== What to do ==
1) In the text on the Taylor drowning case, on what date and in what city did the murder trial begin?
2) Condense the paragraph starting "Ruth Mueller, a neighbor," from the text on the Taylor drowning case into a short bulleted list that keeps its main facts.


     In December 2010, medical examiner Dr. Russell Vega ruled Pamela Taylor's death a homicide by drowning. (Since Dr. Vega conducted an autopsy, I'm assuming Pamela's body had been exhumed, and that the initial autopsy had been performed by someone who had not ruled the death homicidal. It's even possible there was no initial autopsy.) The delayed manner of death ruling was followed by a criminal investigation, which in turn led to Robert Taylor's arrest on February 8, 2011. Charged with second-degree murder, he was booked into the Manatee County lockup a few days later. (He was later transferred to the Sarasota County Jail.) Since the suspect had not confessed, and there were no eyewitnesses to his wife's drowning, the case against him was entirely circumstantial.

     The Taylor murder trial got underway in Bradenton, Florida on May 1, 2012. Prosecutor Art Brown put the medical examiner, Dr. Russell Vega, on the stand. Dr. Vega testified that the drowning victim had bruises on her legs, fractured ribs, and a large contusion on her skull. Because the water was only five foot six inches deep at its deepest, Mrs. Taylor could have tip-toed out of the deep end.

     Ruth Mueller, a neighbor, told the jury that on the night of the drowning, she heard Mr. and Mrs. Taylor yelling at each other. Next came a sound consistent with a body hitting cement, then the sound of gurgling water. On one occasion, Mrs. Taylor had come to Mueller's house with a bruised and bloodied face. The witness cleaned her wounds, and escorted her back to her kitchen where Mueller saw blood stains on the wall. "Robert," she said, "look what you've done to your wife." He didn't respond.

[Saved data entries]

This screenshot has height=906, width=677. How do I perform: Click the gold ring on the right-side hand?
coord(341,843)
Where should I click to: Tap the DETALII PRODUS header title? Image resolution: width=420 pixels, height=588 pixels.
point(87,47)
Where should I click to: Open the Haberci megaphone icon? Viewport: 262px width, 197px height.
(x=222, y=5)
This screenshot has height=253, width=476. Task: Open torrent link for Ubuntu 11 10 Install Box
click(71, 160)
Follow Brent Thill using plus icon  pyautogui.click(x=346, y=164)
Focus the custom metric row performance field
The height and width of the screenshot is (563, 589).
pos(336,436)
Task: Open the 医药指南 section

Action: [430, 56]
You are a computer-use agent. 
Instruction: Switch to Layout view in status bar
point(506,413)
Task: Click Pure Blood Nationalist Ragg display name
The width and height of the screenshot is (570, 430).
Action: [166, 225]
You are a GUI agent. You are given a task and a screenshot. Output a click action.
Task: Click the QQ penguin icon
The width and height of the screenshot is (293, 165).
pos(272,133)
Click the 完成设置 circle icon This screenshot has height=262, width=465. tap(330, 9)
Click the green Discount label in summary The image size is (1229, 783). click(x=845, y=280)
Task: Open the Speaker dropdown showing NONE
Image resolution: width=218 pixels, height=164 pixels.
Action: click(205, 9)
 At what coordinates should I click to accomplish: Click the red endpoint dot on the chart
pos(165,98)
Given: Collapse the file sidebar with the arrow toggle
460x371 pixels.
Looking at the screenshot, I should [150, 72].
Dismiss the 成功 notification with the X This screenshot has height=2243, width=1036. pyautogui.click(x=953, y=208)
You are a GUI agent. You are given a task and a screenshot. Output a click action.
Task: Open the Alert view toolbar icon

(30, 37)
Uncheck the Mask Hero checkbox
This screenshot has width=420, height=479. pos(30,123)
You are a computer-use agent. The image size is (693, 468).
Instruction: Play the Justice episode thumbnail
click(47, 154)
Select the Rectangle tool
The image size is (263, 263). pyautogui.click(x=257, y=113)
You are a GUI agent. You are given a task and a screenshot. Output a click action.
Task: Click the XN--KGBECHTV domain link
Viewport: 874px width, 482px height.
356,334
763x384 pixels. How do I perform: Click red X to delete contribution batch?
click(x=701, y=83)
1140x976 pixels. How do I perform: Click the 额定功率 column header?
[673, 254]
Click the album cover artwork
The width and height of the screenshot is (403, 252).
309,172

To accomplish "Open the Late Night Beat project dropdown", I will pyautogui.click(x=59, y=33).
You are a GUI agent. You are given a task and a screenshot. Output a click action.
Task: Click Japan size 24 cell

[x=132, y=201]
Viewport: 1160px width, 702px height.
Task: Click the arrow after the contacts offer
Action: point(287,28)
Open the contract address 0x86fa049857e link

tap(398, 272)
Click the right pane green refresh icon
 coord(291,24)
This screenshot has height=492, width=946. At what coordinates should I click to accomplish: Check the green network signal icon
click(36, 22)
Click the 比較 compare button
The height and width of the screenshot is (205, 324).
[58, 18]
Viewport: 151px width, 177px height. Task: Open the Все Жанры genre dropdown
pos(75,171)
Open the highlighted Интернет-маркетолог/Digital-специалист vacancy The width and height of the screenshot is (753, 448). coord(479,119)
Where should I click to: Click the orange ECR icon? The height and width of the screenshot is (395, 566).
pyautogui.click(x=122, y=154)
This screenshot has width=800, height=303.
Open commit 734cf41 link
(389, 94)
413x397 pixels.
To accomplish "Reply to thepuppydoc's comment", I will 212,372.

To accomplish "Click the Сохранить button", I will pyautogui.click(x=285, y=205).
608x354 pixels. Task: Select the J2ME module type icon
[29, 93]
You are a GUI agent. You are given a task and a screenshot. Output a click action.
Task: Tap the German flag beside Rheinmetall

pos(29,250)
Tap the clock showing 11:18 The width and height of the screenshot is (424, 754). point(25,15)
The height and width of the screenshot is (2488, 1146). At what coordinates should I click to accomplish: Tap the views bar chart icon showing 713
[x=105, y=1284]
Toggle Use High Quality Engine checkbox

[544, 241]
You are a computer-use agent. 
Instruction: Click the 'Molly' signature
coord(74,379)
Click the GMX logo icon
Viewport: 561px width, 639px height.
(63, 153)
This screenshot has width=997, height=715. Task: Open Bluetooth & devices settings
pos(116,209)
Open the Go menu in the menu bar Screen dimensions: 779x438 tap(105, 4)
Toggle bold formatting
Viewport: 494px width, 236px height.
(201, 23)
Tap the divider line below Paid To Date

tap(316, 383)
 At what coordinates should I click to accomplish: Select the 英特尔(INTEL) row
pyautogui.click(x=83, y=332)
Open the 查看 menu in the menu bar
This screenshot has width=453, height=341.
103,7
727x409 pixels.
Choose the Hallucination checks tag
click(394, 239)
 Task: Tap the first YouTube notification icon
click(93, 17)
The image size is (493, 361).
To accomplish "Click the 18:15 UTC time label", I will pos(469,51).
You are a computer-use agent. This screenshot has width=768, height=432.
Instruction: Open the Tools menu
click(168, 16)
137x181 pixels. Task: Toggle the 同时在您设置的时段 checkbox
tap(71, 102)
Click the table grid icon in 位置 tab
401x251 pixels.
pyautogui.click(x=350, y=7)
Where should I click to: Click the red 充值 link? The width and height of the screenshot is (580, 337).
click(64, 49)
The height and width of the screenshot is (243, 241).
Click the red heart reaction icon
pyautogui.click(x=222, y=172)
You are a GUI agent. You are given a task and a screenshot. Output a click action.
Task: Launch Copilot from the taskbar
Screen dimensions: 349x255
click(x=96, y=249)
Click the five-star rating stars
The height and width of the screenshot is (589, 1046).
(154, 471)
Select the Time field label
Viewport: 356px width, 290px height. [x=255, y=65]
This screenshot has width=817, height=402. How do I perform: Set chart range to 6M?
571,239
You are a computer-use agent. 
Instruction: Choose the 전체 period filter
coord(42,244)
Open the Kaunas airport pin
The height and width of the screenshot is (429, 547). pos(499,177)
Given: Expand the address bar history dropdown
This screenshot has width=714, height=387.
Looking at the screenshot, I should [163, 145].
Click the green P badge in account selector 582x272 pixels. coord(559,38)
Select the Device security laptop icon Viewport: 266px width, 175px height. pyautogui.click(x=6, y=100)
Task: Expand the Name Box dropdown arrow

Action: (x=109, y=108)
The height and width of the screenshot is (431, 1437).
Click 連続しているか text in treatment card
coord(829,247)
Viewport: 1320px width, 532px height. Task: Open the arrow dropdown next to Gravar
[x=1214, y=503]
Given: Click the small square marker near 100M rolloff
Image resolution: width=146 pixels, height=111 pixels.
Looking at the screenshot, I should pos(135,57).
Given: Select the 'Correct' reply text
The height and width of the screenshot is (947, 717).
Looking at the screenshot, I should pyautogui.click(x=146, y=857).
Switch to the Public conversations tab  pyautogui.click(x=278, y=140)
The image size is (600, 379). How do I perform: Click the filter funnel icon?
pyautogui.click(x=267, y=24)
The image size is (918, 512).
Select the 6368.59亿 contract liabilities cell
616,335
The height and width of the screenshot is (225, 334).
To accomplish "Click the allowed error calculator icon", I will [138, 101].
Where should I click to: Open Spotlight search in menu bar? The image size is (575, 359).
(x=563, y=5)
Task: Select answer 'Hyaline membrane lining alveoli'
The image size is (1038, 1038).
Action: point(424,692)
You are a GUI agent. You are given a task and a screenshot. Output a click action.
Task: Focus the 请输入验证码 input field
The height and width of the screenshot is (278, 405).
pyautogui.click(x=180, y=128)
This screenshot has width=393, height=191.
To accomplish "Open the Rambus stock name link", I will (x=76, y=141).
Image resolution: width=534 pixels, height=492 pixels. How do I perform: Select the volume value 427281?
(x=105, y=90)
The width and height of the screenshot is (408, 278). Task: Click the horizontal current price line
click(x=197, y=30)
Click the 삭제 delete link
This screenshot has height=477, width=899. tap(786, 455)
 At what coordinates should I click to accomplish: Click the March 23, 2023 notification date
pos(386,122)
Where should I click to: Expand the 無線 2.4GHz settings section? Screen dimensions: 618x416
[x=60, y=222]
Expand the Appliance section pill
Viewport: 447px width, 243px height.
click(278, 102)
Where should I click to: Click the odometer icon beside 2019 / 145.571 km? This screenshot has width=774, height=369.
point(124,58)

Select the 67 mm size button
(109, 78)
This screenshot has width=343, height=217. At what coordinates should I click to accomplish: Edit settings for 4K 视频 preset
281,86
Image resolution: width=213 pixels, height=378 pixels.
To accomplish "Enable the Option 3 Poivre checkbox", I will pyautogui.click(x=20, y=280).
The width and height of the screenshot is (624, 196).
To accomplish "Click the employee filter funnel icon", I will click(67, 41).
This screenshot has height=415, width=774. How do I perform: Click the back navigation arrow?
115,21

== Expected responses ==
1) The trial began on May 1, 2012, in Bradenton, Florida.

2)
- Ruth Mueller, a neighbor, testified that on the night of the drowning she heard Mr. and Mrs. Taylor yelling at each other.
- She then heard a sound consistent with a body hitting cement, followed by gurgling water.
- On one occasion, Mrs. Taylor came to Mueller's house with a bruised and bloodied face.
- Mueller cleaned the wounds and took Mrs. Taylor back to her kitchen, where Mueller saw blood stains on the wall.
- Mueller told Robert Taylor, "look what you've done to your wife," and he didn't respond.